Pseudonymised Data

Pseudonymisation takes the most identifying fields within a database and replaces them with artificial identifiers, or pseudonyms. For example a name is replaced with a unique number. The purpose is to render the data record less identifying and therefore reduce concerns with data sharing and data retention. Pseudonymised Data is typically used for analytics and data processing, often with the aim of improving processing efficiency. The process can also be used as part of a Data Fading policy.

Pseudonymised Data is not the same as Anonymised Data. When data has been pseudonymised it still retains a level of detail in the replaced data that should allow tracking back of the data to its original state. With anonymised data the level of detail is reduced rendering a reverse compilation impossible.

Care must be taken with personal data because patterns in data may infer meanings that allow reconstruction of the source data. For example with a postcode you may infer the street name, and a postcode with the street number a specific property. It is prudent to protect Pseudonymised Data with encryption algorithms such as Elliptic Curve Diffie-Hellman Exchange (ECDHE) and ideally with the use of Forward Secrecy to safeguard sets of data. The GDPR encourages the use of pseudonymisation to reduce the risk to data subjects.

The choice of which data fields are to be pseudonymised is sometimes subjective.
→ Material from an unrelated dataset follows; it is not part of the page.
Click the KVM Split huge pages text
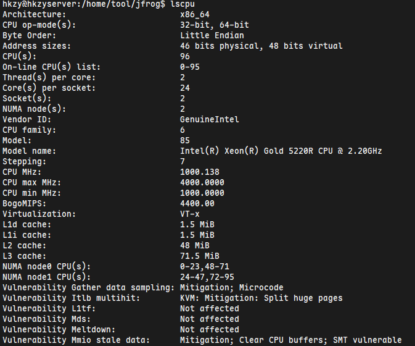This screenshot has width=415, height=346. [261, 298]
Pseudonymised Data should include all fields that are highly selective, for example a social security or national insurance number. Less selective fields, such as birth date, zip code or postcode are often also included because they may retain sufficient detail to allow an Inference Attack, where such data is cross-referenced with other data sets, to reveal the replaced data. However pseudonymising these less identifying fields can affect analysis and new data fields are often inserted, such as region instead of address, or year of birth instead of birth date.